The deputy US attorney general, Todd Blanche, the point person on the Trump administration’s Epstein files release, told ABC News on Sunday that prosecutors’ review of the Jeffrey Epstein-Ghislaine Maxwell sex-trafficking case “is over”.
Separately, in comments to CNN about Epstein, Blanche said that “victims want to be made whole” after surviving the scheme attributed to the late convicted sex offender and which led to a 20-year prison sentence for Maxwell beginning in 2022.
“And we want that,” Blanche said. “But that doesn’t mean we can just create evidence or that we can just kind of come up with a case that isn’t there.”
While Blanche acknowledged “there’s a lot of horrible photographs that appear to be taken by Mr Epstein or by people around him … that doesn’t allow us necessarily to prosecute somebody”.
Blanche’s comments took aim at survivors who met Friday’s release with calls demanding further accountability for the alleged clients of Epstein and Maxwell. He also made those comments amid complaints from federal Democratic lawmakers that Friday’s release – along with a number of earlier ones – were incomplete.
Responding to a question about claims by victim’s attorneys that some identities had not been correctly redacted, Blanche on Sunday said, “We immediately rectify that.” But, he added, “the numbers we’re talking about were .001% of all the materials.”
Blanche also said it was “amazing” that the justice department was facing accusations of a cover-up less than a day after it dropped millions of files.
“We have nothing to hide,” Blanche said. “We never did.”
However, US House member Ro Khanna, a California Democrat, disputed that the justice department’s Epstein investigative archive had been emptied to the extent called for by the transparency law that he co-authored.
“They’ve released at best half the documents,” he told CNN. “But even those shock the conscience of this country.”

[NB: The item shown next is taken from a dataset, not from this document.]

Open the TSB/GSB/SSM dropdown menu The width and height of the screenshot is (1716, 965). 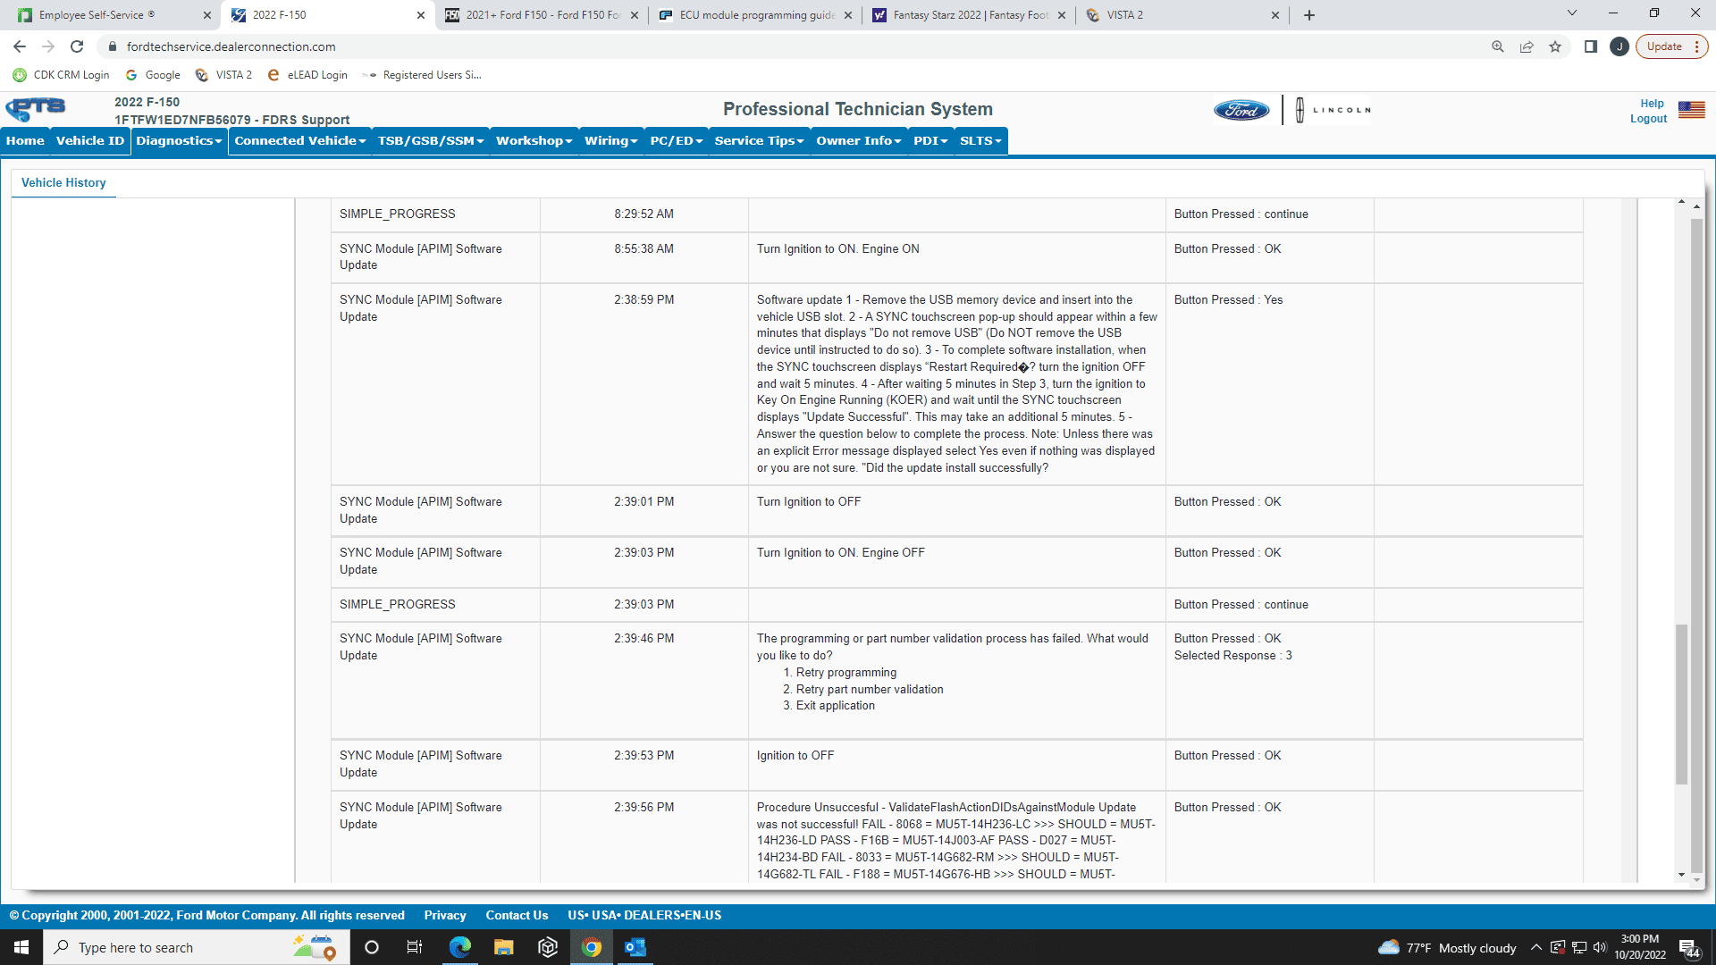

Khanna alluded to some files released on Friday that revealed references to and correspondence with prominent individuals, including multibillionaire businessperson Elon Musk and commerce secretary Howard Lutnick. Those prominent figures were at times associated with Epstein, or attended private events he organized at his homes, but have not been accused of wrongdoing.

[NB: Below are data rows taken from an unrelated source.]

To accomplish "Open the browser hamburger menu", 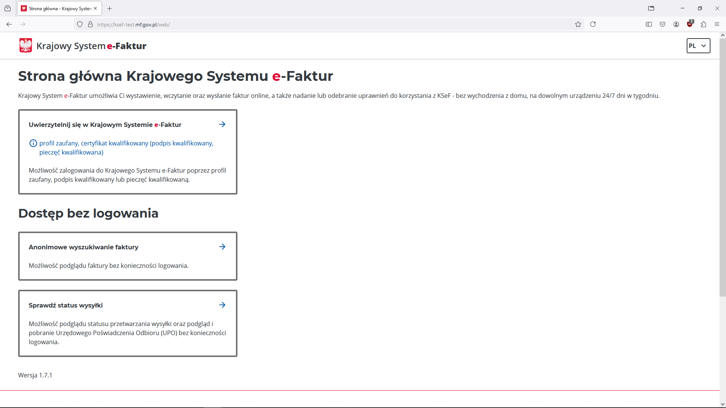I will 717,24.
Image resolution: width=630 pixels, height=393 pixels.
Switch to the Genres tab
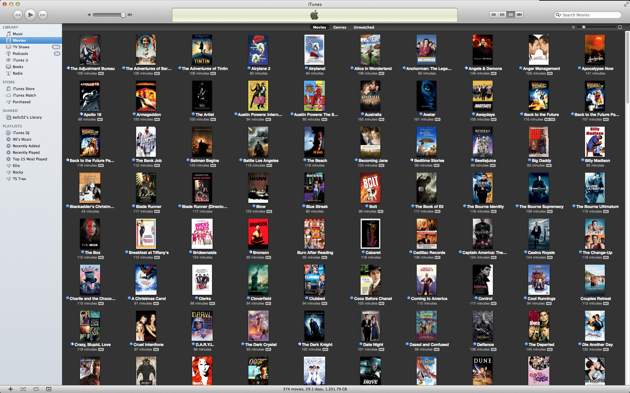pyautogui.click(x=340, y=27)
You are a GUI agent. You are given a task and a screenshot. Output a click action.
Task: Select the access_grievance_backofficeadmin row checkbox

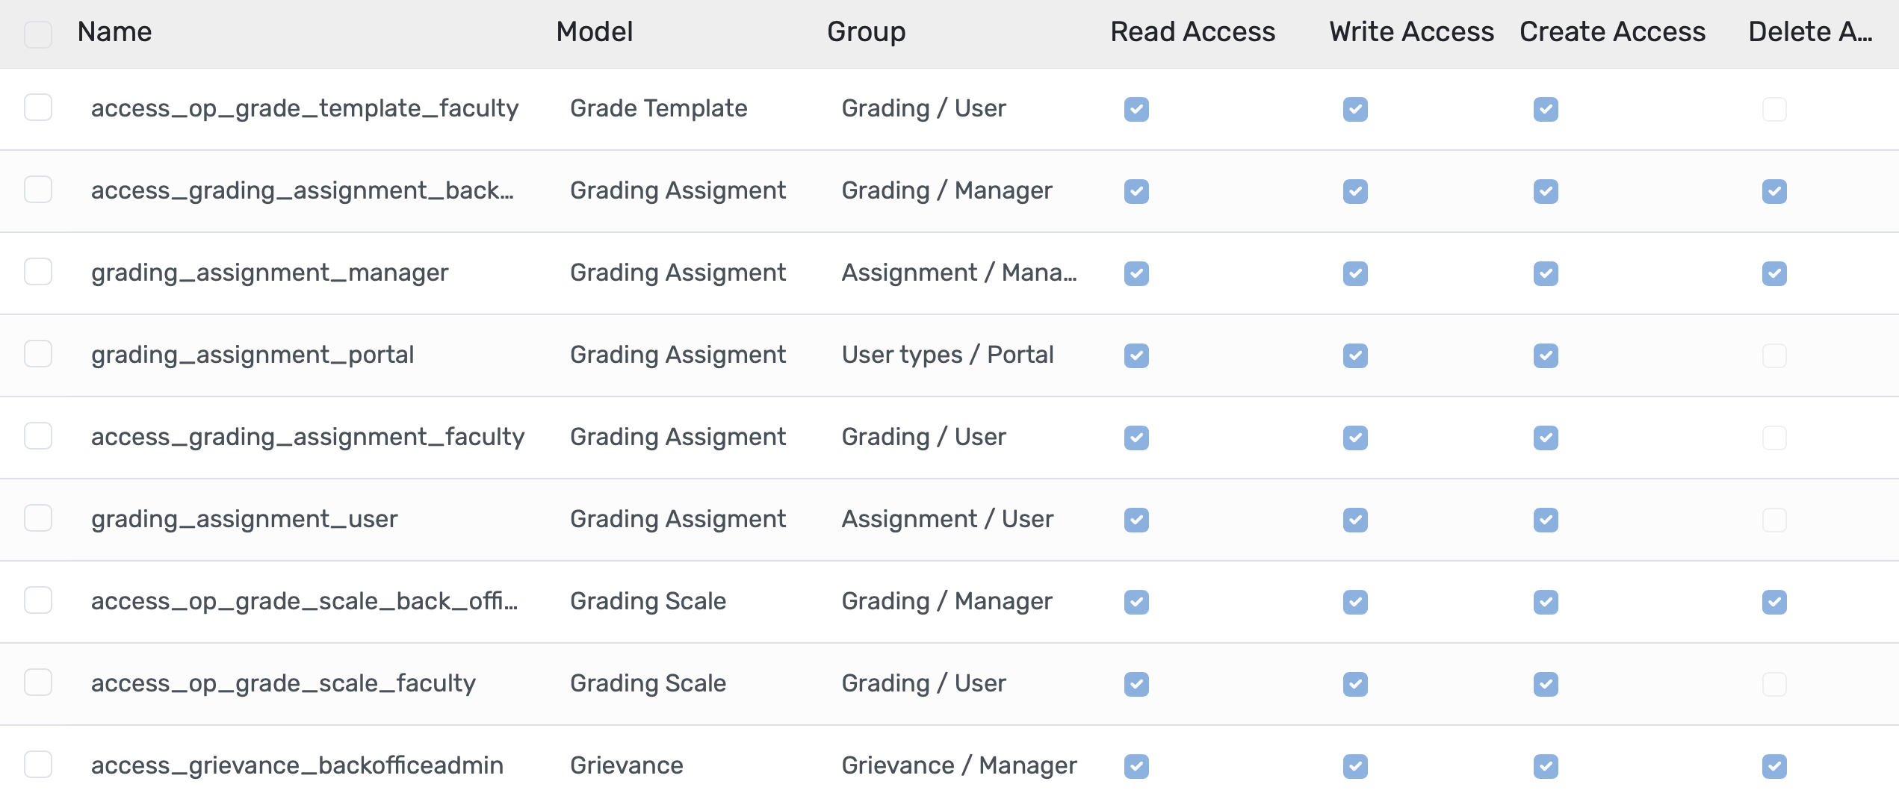click(x=38, y=766)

A former friend of Donald Trump, Epstein pleaded guilty in 2008 in Florida to state charges of prostitution and solicitation of prostitution with a minor. Officials say Epstein then killed himself in federal custody in New York in 2019, during Trump’s first presidency, while awaiting trial on sex-trafficking charges.
“You have some of the most wealthy individuals, tech leaders, finance leaders, politicians, all implicated in some way, having emailed them, wanting to go to Epstein’s island knowing that Epstein was a pedophile,” Khanna said.

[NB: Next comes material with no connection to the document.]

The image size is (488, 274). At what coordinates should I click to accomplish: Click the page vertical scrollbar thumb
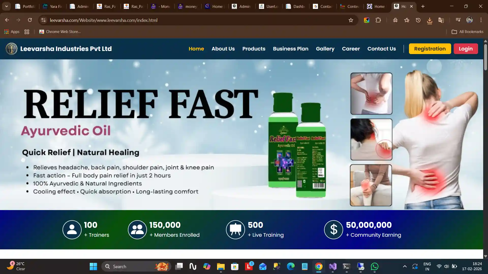click(485, 57)
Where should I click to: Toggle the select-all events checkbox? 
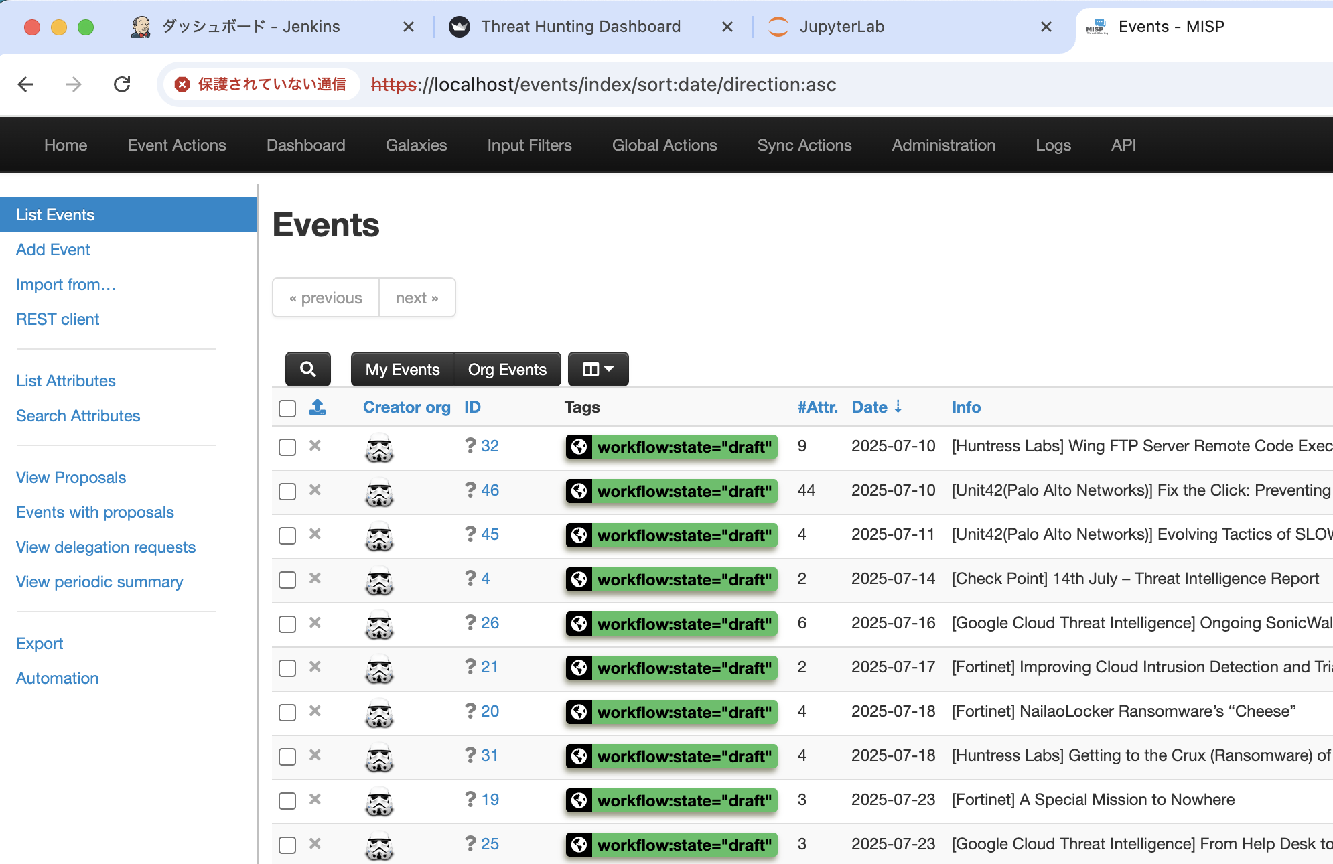pos(287,408)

Khanna added: “It’s frankly one of the largest scandals in my view in our country’s history. And there is a demand for elite accountability. But the survivors’ lawyers that I’ve talked to have said that the survivors are still upset. They’re upset that many of their names accidentally came out without redaction. And they want to make sure the rest of the files come out.”
Separately, Maryland House Democrat Jamie Raskin said: “Case closed has been [the Trump administration’s] mantra” since weeks beforehand. He also said the 3m documents released Friday were “close to nothing when they’re deciding which documents are coming out”.
That line was echoed by top House Democrat Hakeem Jeffries during a Sunday appearance on ABC’s This Week.
“It’s not over and it will not be over until there is full and complete transparency as demanded by the survivors, so that there can be full and complete accountability,” Jeffries said.
He also said “there are more … documents that are being withheld” by what he derisively referred to as “the department of injustice”.
“So the question that has to be asked – that the American people are asking – is what are they hiding from the American people and who are they protecting?” Jeffries remarked.
The justice department has previously said that many of the total number of Epstein pages in their files are duplicates across separate investigations in Florida and New York.